Sony Ericsson Xperia Neo
While a lot have been excited for the coming of the Arc, Neo has been on its quieter attempt to win the interest of Sony Ericsson and Android fans. As a midrange smartphone that comes from a rather reputable product line-up, I thought I should give it a try.
Besides, I was curious with the promise of its name – new experience. What new thing could I expect from Xperia this time? Let’s see if it delivers.
Look and Feel
At 126 grams, Neo is easy to use and carry around with just one hand. Running on Sony Mobile Bravia Engine, I wouldn’t question the beauty of its interface and design. Icons are nicely arranged on top of a translucent base, leaving the user several options for a customized arrangement. Plus, with a scratch-proof screen, there is no use for a protective cover mask. Forget about the accessories, even in its barest form, this phone is already good to go.
With 8 megapixels, pictures are clear and crisp especially when there is good lighting. Though at times, as in most Sony Ericsson phones, the flash has the tendency of making the pictures look a bit more yellow. As for its resolution, users may switch from 8 to 6 to 2 megapixels. Needless to say, it’s still best to use the maximum to optimize the shots. Neo also has a secondary camera but picture quality is poor and grainy. If you are after a self-portrait, I’d suggest you use a mirror and the self-timer instead.
Its video capturing feature provides the option of switching from different video sizes, from HD to VGA variety. One major issue is that none of these options would allow for zooming. Even with photos, only the 2MP 16:9 will allow for zooming. Sony Ericsson should work on this further
The best part about the multimedia feature of this phone is its playful and user-friendly interface. From its camera interface, one can easily shift with direct links for photo and video playback. Though, for later viewing, you might also be pleased with the edgy interface of the gallery.
As for the music playing, sound quality is at best when the phone is turned upside down. I also like the attempt to be fancy with the animation at the menu slider. I just wish Sony developed more options for full screen viewing, as it did with the PSP.
Meanwhile, the worst part about this phone’s multimedia is its rather poor battery life. If you are going to be avid at playing music and making calls at the same time, you might need to charge every now and then, at multiple times of the day. Even comparing it to its other smartphone counterparts, I would say its capacity is only next to that of Samsung and even Nokia.
Internet & Social Networking
With a fast and stable connection, browsing is seamless. Its Google search at the slider menu reminded me of its Android counterparts for the other brands. As for its Facebook and Twitter client, I am pretty content. File sharing did not give me much problem.
I also like how its internet-based applications are closely integrated with its browser. Say, when searching for items via Google with YouTube links, you will be automatically given the option to open it using the browser or the YouTube application. Also, I would give a plus to the option to switch between windows. I like the fact that I can open multiple pages and be able to breezily navigate through them.

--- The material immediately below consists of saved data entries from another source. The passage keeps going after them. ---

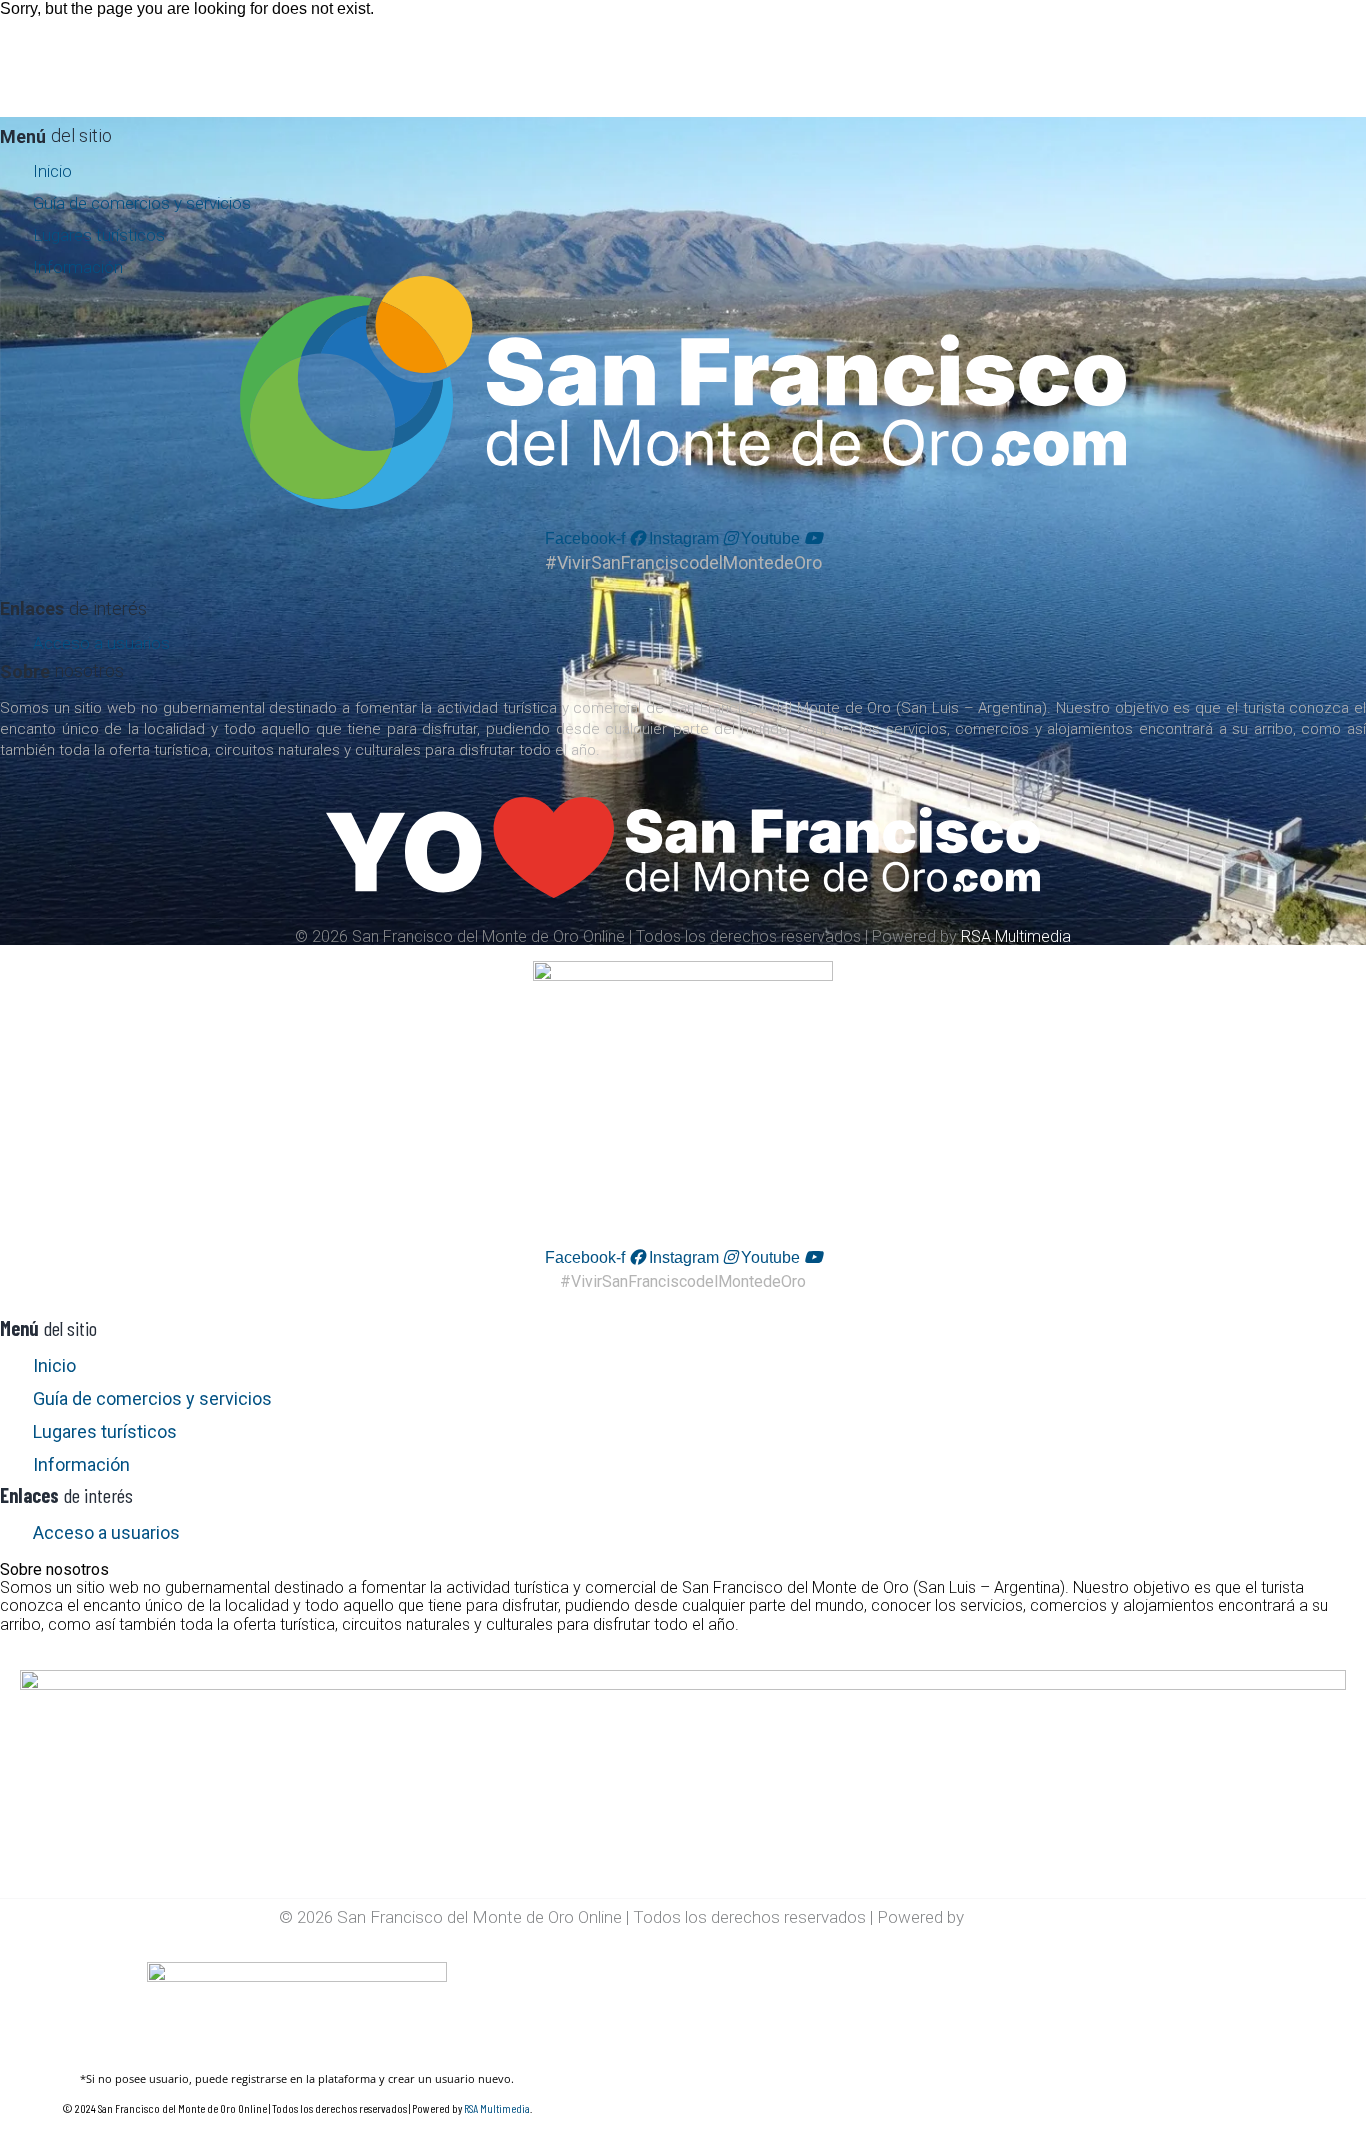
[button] (683, 1560)
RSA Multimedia (1016, 936)
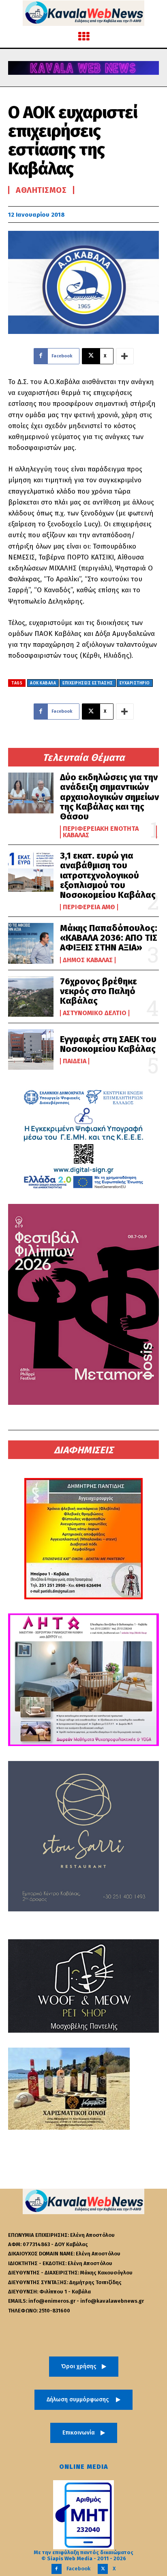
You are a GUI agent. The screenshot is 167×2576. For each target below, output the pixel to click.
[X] (103, 2569)
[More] (125, 356)
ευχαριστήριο (135, 683)
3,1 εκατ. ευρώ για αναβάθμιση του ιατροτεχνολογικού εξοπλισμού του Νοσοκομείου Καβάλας (108, 875)
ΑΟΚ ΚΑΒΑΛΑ (43, 683)
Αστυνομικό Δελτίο (94, 1013)
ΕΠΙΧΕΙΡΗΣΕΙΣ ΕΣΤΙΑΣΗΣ (87, 683)
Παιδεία (74, 1061)
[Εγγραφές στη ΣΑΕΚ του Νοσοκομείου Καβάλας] (31, 1049)
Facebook (78, 2568)
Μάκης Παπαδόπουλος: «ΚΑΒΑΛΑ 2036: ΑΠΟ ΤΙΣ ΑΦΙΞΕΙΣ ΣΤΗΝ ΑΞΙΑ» (108, 938)
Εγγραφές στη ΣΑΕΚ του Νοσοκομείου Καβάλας (108, 1044)
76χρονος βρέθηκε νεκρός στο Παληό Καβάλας (98, 991)
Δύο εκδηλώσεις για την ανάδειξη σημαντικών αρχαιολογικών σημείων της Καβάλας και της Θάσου (109, 797)
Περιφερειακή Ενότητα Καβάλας (101, 832)
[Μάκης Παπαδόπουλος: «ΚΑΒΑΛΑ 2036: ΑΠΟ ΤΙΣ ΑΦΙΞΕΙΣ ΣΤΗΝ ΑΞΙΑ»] (31, 943)
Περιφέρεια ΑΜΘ (89, 907)
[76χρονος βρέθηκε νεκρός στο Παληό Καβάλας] (31, 996)
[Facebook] (56, 2569)
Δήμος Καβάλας (88, 960)
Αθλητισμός (41, 190)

Best Feature & Recommendation
After going through its features, I would say there is nothing new to look forward to with this phone. Nevertheless, while there is generally nothing to rave about, there is also a little or nothing to complain about.
What won me over is the seamless functioning of its user interface. Not most people may be pleased with its design and graphics but its navigation experience is its forte. No lags and no bugs, it’s easy to shift and move from one window and one function to the next. I would say, it is designed well to give users a good experience of Android OS.
And so, overall, with a seamless interface, user-friendly navigation and a flexible Android OS, one wouldn’t find it hard to be content with this phone.